_Try it_
Lines holding the string "field" in the listing below are to be copied.

_Supplied records_
########

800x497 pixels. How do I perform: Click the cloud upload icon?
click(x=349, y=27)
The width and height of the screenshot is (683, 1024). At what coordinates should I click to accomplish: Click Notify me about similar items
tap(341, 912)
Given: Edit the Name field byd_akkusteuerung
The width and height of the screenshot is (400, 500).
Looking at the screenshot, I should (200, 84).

########

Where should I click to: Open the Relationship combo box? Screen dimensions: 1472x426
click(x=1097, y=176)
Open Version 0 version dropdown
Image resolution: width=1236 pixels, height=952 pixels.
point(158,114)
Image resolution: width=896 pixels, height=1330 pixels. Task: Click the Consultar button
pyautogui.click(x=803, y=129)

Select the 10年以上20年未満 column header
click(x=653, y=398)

########

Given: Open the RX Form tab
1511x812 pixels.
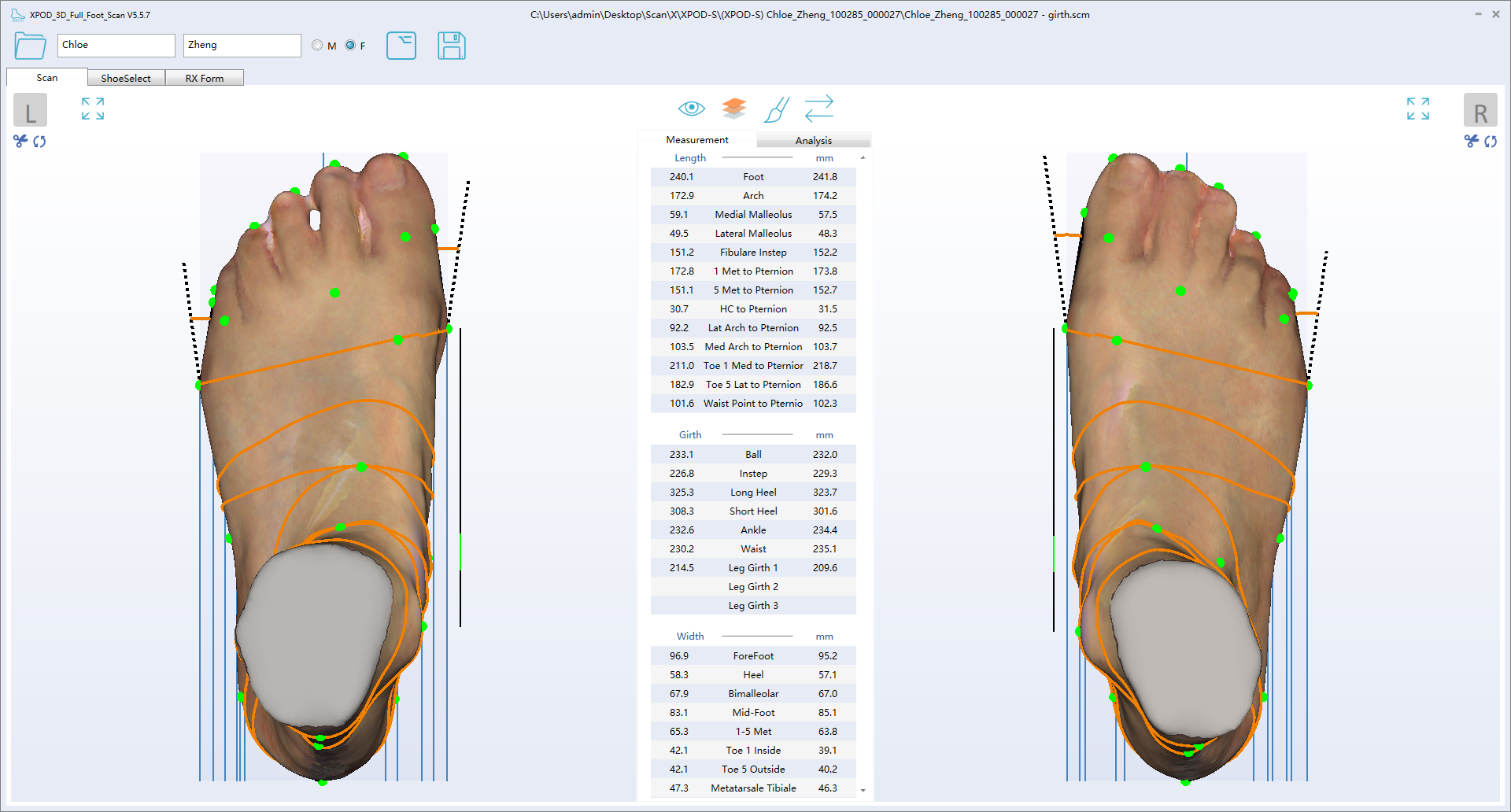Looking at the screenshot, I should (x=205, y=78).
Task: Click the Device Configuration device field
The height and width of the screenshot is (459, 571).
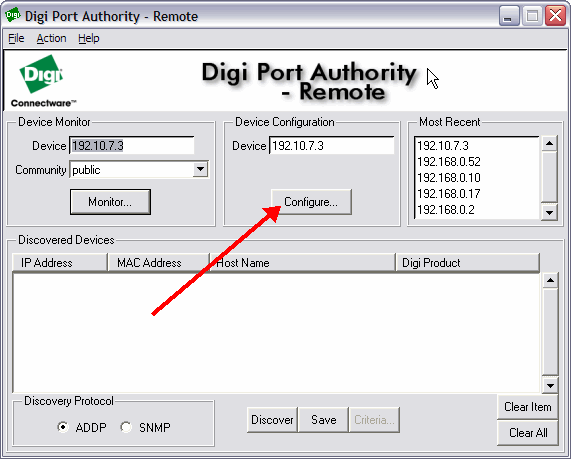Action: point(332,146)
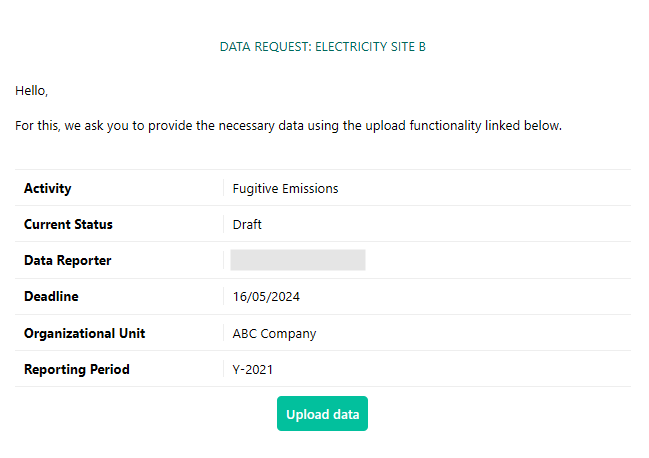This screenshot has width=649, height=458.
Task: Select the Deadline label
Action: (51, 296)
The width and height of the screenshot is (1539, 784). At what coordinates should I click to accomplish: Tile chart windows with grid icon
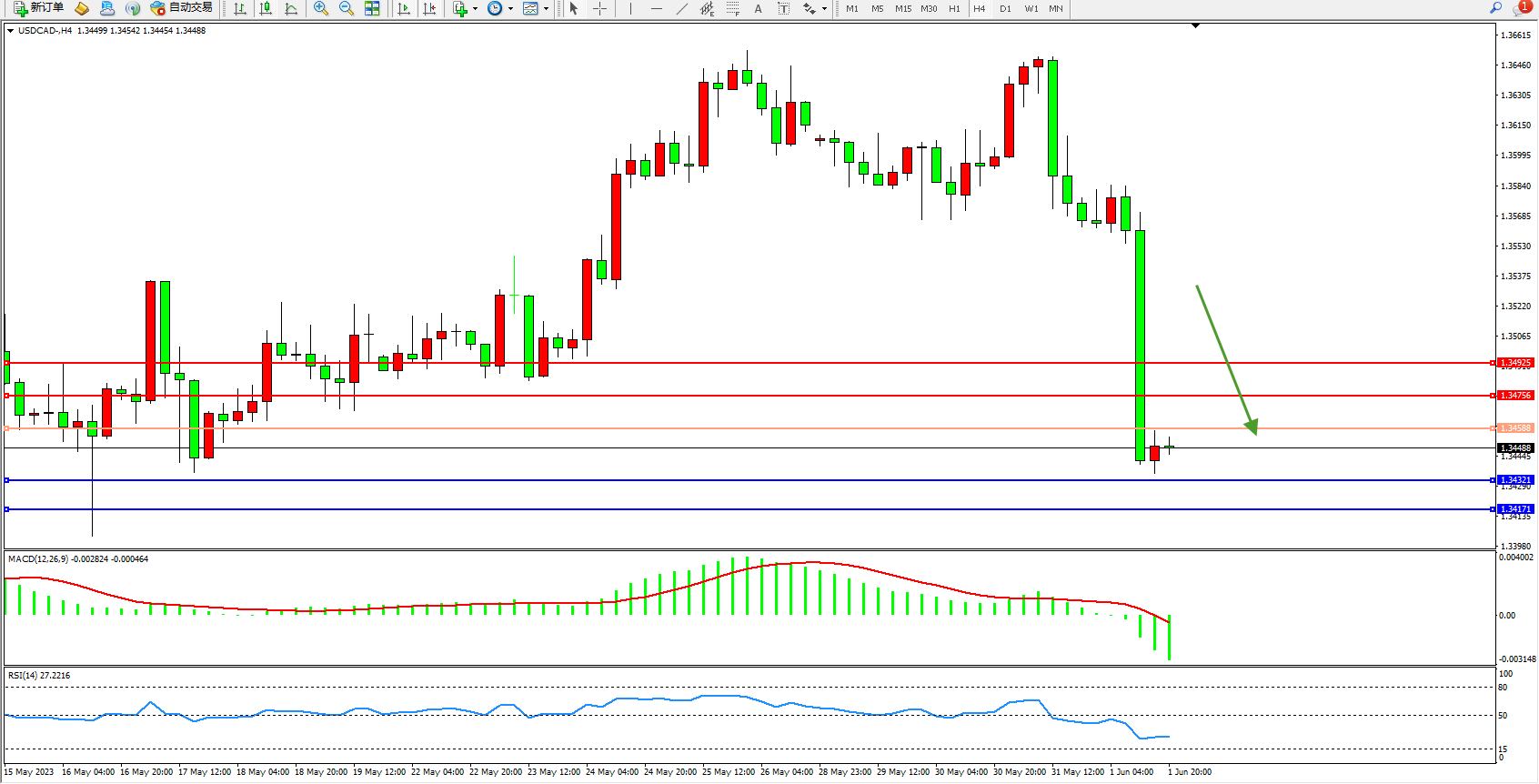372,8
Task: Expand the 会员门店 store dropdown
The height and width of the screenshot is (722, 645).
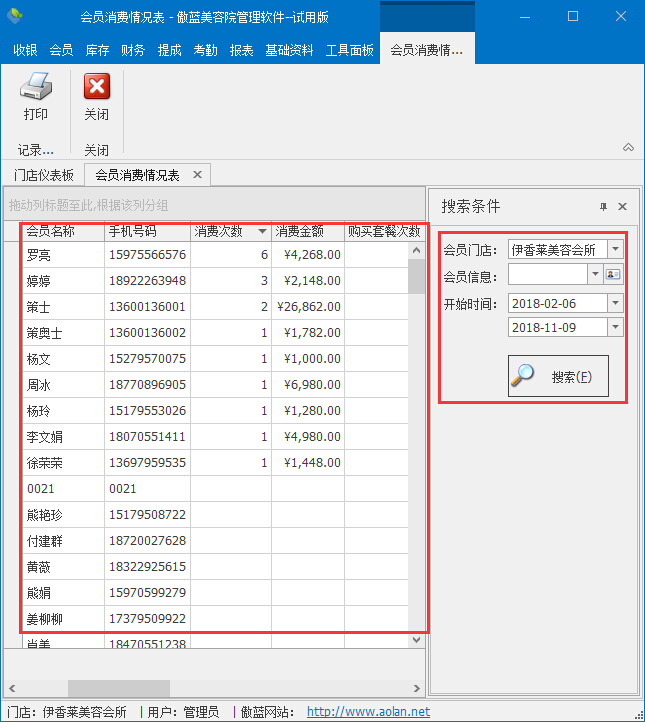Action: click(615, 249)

########

_Output of the task_
Given: Edit the Name field byd_akkusteuerung
Task: Click the Device Configuration device field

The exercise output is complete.